Leila Mustafa (born September 12, 1988) is Co-Chair of the Civil Council of Raqqa, Syria, which has been under joint Arab-Kurdish control since April 2017.

Early life and education
Mustafa studied Civil Engineering before the Syrian Civil War. In 2013, rebels from the Free Syrian Army and Jabhat Al-Nusra took over Raqqa, before ISIS arrived in 2014, which prompted Mustafa to flee with her family, paying smugglers to take them to al-Hasakah.

Political career
In late 2018, CBS reported that Mustafa was "chosen by a group of community leaders to run the new civilian council and is the closest thing Raqqa has to a mayor."

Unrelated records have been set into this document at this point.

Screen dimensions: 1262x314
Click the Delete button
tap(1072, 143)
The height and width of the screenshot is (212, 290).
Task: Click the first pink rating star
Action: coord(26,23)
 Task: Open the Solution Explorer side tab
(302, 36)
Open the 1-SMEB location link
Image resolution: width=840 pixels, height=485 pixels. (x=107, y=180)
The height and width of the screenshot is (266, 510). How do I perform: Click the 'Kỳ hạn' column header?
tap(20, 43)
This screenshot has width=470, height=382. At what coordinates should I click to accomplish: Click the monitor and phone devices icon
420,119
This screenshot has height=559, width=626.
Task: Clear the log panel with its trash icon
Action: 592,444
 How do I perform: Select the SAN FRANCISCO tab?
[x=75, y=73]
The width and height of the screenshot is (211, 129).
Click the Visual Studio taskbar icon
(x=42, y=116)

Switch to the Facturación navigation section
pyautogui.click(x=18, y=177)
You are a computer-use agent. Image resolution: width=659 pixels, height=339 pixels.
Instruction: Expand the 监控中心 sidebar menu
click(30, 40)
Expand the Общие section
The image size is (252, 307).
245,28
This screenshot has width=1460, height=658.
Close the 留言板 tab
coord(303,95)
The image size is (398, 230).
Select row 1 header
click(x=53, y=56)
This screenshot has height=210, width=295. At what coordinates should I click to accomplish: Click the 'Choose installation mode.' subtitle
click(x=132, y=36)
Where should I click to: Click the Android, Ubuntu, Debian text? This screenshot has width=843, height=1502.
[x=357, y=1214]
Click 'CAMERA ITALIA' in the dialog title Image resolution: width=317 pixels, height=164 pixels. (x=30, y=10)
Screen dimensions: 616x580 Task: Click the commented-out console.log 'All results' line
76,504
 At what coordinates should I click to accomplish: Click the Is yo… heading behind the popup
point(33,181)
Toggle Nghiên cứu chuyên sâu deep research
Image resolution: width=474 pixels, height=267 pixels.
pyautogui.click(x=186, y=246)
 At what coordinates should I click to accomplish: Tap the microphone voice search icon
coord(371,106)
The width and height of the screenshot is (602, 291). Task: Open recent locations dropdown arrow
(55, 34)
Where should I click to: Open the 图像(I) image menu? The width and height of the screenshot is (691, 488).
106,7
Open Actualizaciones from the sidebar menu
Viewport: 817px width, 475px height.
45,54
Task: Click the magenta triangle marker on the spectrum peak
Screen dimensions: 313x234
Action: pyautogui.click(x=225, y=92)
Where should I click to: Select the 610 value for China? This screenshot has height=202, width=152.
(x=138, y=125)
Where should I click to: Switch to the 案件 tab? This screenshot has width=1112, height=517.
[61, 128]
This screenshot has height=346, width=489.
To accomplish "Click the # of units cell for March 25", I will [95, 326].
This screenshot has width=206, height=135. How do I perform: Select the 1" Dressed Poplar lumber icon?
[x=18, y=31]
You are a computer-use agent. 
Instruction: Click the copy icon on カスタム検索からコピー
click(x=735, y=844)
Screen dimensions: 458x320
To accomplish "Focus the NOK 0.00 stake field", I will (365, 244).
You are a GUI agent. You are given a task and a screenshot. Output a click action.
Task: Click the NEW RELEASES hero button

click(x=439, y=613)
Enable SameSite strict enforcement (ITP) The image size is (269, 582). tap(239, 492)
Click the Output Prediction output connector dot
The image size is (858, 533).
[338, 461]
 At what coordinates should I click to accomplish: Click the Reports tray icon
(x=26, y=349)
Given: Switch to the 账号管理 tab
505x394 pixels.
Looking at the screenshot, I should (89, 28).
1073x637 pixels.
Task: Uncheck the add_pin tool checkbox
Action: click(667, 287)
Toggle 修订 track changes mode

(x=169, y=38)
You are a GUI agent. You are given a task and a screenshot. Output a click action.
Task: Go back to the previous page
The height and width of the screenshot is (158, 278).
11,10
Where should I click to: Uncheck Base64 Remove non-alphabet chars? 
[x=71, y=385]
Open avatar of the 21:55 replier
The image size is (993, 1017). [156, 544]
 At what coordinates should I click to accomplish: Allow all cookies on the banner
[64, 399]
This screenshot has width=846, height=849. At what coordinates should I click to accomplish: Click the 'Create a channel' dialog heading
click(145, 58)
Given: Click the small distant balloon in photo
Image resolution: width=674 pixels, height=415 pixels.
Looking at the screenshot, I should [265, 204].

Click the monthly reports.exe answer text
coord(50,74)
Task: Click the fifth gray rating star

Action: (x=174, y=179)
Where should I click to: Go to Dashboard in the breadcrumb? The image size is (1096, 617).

Before the fall of Raqqa, the Raqqa Civil Council (RCC) was based in Ain Issa, 50 km north of Raqqa. Reuters described the RCC as "a diverse team co-led by Arab tribal leader Sheikh Mahmoud Shawakh al-Bursan, who wears tribal robes, and Kurdish civil engineer Leila Mustafa, dressed in a green shirt and jeans."

The UN estimated that 80% of buildings in Raqqa had been destroyed in the conflict, and the city had been littered with landmines by ISIS. Mustafa is aiming to rebuild the city, but has said that it is a difficult task without more international funding. "“We are striving to rehabilitate the city to the best of our ability, but we are facing many challenges restoring basic services due to the massive level of destruction", she told The Intercept. 150,000 people have reportedly returned to Raqqa since the end of ISIS control of the city, but in August 2018, the US announced that it would cut $230m in stabilisation funding for Northern Syria. Mustafa has stated that the RCC has repopened 200 schools and 70 bakeries.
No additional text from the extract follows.